VASTO. Protestano i funzionari del settore giuridico pedagogico della Casa lavoro di Torre Sinello e lanciano un appello al presidente del tribunale di sorveglianza, ai magistrati e agli avvocati. «Il nostro è il delicato e complesso lavoro di educatore penitenziario», scrivono in una nota indirizzata alle autorità Lucio Di Blasio, Stefania Greco, Maria Antonietta Tevere e Maria Giuseppina Rossi.

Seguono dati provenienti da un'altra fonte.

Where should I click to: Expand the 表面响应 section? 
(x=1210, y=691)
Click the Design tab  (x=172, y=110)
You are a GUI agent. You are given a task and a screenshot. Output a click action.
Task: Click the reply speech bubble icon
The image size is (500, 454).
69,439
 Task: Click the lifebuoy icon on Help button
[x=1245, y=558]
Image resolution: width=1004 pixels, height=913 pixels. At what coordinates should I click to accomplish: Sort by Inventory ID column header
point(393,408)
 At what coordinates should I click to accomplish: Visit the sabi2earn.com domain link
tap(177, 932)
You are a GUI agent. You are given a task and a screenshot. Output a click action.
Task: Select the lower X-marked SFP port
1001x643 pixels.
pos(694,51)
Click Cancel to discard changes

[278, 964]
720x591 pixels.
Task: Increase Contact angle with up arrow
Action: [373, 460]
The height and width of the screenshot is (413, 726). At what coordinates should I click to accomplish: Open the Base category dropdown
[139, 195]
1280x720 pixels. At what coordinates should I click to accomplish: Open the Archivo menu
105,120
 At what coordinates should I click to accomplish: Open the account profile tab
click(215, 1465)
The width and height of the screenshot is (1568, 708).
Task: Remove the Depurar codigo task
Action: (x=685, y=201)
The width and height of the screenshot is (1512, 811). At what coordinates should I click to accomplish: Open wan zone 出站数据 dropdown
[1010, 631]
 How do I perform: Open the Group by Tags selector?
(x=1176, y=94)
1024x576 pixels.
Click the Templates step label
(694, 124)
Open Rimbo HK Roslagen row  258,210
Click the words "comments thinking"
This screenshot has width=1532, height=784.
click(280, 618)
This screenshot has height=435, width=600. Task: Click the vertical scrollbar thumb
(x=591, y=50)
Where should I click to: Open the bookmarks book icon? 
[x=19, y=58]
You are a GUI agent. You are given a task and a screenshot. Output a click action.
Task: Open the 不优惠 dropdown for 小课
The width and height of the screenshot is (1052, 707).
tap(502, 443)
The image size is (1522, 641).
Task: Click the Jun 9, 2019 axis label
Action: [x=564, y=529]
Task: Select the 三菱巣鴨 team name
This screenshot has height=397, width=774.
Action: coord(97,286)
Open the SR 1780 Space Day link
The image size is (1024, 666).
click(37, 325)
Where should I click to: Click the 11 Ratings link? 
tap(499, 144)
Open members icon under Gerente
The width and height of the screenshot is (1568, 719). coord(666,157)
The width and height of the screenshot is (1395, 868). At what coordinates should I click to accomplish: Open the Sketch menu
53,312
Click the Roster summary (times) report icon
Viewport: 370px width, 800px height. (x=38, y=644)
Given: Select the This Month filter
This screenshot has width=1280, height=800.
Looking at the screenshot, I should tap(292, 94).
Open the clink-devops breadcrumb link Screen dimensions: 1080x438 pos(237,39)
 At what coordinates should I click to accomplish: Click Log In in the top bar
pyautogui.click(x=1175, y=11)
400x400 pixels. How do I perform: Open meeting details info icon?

Una presa di posizione per accendere i riflettori sulla loro situazione: «Concorriamo a rendere effettiva la finalità della struttura. Con questa nota vogliamo evidenziare le difficoltà operative della categoria e richiamare dunque l’attenzione sull’attività rieducativa della pena». Gli operatori denunciano difficoltà ad operare e disagi nella gestione di una struttura delicata. «L’obiettivo della categoria», proseguono gli operatori, «è quello di vedersi riconosciuti i giusti diritti giuridici ed economici, al pari della polizia penitenziaria, con i quali condividono la responsabilità e i rischi del contatto diretto e quotidiano dell’utenza senza tuttavia averne le analoghe tutele. L’auspicio dei funzionari del settore giuridico-pedagogico è che il Consiglio dei ministri nell’esercizio, della delega del riordino dei ruoli delle forze di polizia, proceda alla creazione, all’interno del corpo di polizia penitenziaria, del ruolo tecnico dei funzionari del trattamento, all’interno del quale far confluire ila loro categoria all’interno del dipartimento dell’amministrazione penitenziaria. L’Associazione nazionale funzionari del trattamento (Anft), conclude il comunicato, «auspica il massimo livello di attenzione sulle giuste rivendicazioni della categoria».
La Casa lavoro di Torre Sinello è una struttura che ospita 150 detenuti. Il lavoro dei funzionari è fondamentale per la rieducazione. (p.c.)